# Exercise text

Internal, applies boundary conditions to the stiffness matrix and load vector for a static analysis.

#Input

• Kg assembled global stiffness matrix
• Fg assembled global load vector
• BC struct of boundary condition information
• u global displacement vector
• iterationType for nonlinear analysis, not used in BLAST
• numDofPerNode number of degrees of freedom per node

#Output

• Kg global stiffness matrix with boundary conditions
• Fg global load vector with boundary condition

applyBCModal(K,BC,numDofPerNode)

Internal, applies boundary conditions to a system matrix for modal analysis

Inputs

• K: assembled global system matrix
• BC: struct of boundary condition information
• numDofPerNode: number of degrees of freedom per node

Outputs:

• Knew global system matrix with boundary conditions

applyConcentratedTerms(numNodes, numDOFPerNode; filename="none",data=[1 "M6" 1 1 0.0], jointData=[])

Internal, applies 6x6 concentrated nodal terms from user input.

#Input

• filename: string containing nodal terms filename
• data: Nx5 or Nx4 array matching general [1 "M6" 1 1 0.0] or diagonal only [1 "M" 1 0.0] aligning with node, Type, dof, value, where type is M,C,K, or F

#Output

• nodalTerms::NodalTerms: see ?NodalTerms object containing concentrated nodal data

Internal, this function transforms a matrix by the transformation matrix to enforce joint constraints

Internal, this function transforms a vector by the transformation matrix to enforce joint constraints

assembly(Ke,Fe,conn,numNodesPerEl,numDOFPerNode,Kg,Fg)

Internal, assembles the element matrix and load vector into the global system of equations

#Input

• Ke: element matrix
• Fe: element vector
• conn: element connectivity
• numNodesPerEl: number of nodes per element
• numDofPerNode: number of degrees of freedom per node
• Kg: global system matrix
• Fg: global load vector

#Output

• Kg: global system matrix with assembled element
• Fg: global load vector with assembled element

assemblyMatrixOnly(Ke,conn,numNodesPerEl,numDOFPerNode,Kg)

# Information provided
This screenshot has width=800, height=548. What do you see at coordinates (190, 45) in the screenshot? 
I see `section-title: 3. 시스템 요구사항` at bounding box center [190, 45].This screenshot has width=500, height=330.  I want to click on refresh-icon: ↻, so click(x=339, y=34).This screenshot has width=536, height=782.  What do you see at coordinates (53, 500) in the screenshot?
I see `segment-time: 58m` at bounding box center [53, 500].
...
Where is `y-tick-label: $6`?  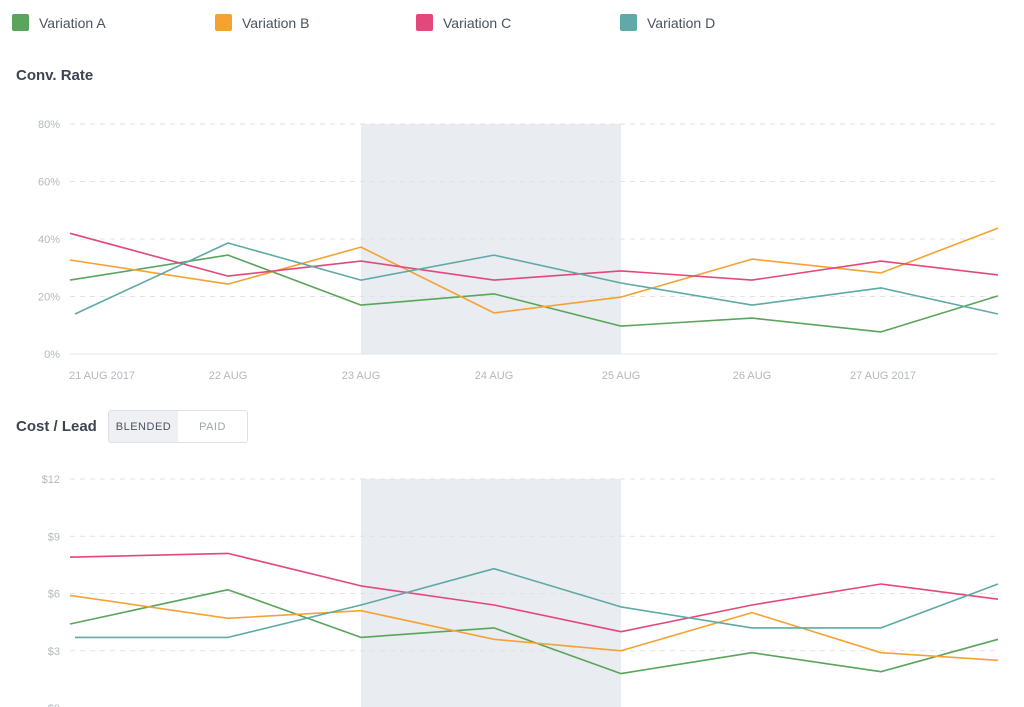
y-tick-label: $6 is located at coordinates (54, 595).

# Work instructions
Can you update everything from "Internal, this function transforms a vector" down to "assembly(Ke,Fe,conn,numNodesPerEl,numDOFPerNode,Kg,Fg)" in the finite element function reference, putting "coupling constraints" in place of "joint constraints"?

# Solution for this task
Internal, this function transforms a vector by the transformation matrix to enforce coupling constraints

assembly(Ke,Fe,conn,numNodesPerEl,numDOFPerNode,Kg,Fg)